JurisTube · Radar Constitucional · Decisão Temática · DIREITO PENAL

Constitucionalidade da causa de aumento de pena nos crimes contra a honra cometidos em desfavor de funcionário público, em razão de suas funções

05 de fevereiro de 2026Rel. Min. Luís Roberto Barroso· Plenário· PENA

Resumo do julgamento

É constitucional — por não violar a liberdade de expressão e por resguardar, além da honra individual, a autoridade e a credibilidade da Administração Pública — o aumento de pena previsto no art. 141, II, do Código Penal para crimes contra a honra praticados contra funcionário público, em razão de suas funções.

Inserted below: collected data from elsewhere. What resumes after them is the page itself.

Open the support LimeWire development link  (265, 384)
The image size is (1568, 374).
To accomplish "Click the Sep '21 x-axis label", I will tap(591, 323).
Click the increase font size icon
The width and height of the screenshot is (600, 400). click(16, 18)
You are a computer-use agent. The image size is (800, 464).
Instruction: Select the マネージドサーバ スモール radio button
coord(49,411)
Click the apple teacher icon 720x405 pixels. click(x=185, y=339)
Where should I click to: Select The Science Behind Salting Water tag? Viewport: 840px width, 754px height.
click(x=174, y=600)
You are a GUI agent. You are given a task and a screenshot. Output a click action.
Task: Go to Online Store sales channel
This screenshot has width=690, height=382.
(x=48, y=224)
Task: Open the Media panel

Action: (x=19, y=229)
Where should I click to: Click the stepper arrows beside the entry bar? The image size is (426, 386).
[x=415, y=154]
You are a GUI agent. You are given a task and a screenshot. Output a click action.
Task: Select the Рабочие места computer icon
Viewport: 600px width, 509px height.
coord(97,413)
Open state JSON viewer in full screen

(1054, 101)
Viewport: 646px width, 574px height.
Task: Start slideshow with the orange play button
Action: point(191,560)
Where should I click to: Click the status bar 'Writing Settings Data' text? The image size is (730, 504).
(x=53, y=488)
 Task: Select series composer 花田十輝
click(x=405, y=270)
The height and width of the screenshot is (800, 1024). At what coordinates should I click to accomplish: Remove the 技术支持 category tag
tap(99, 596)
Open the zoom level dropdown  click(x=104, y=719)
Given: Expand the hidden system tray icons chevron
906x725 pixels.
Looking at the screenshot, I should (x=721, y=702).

A Constituição Federal, ao mesmo tempo em que assegura a liberdade de expressão e de manifestação do pensamento — vedada toda forma de censura política, ideológica ou artística (CF/1988, arts. 5º, IV e IX, e 220, caput e § 2º) —, também tutela, no rol de direitos fundamentais, a intimidade, a vida privada, a honra e a imagem das pessoas (CF/1988, art. 5º, X).

Nesse contexto, o Código Penal, ao disciplinar os crimes contra a honra (calúnia, difamação e injúria), prevê causa especial de aumento de pena quando a ofensa é dirigida a funcionário público, em razão do exercício de suas funções (CP/1940, art. 141, II).

Nessa linha, a majorante não se fundamenta na mera condição de servidor público da vítima, mas na circunstância de o delito ser cometido em razão da função exercida. Na hipótese, a proteção penal ultrapassa o plano estritamente individual e alcança a tutela institucional da Administração Pública, pois agressões dirigidas ao agente estatal pelo exercício funcional podem comprometer a regularidade, a eficiência e a confiança social no serviço público.

Por outro lado, a norma não inviabiliza a crítica legítima a agentes públicos nem criminaliza manifestações lícitas de opinião. A liberdade de expressão não é absoluta e não se confunde com condutas tipificadas como calúnia, injúria ou difamação: apenas os excessos que configuram ofensa penalmente relevante atraem a incidência da majorante, preservando-se o espaço democrático de crítica e fiscalização da atuação estatal.

Com base nesses e em outros entendimentos, o Plenário, por maioria, julgou improcedente a arguição de descumprimento de preceito fundamental ajuizada em face do art. 141, II, do Código Penal.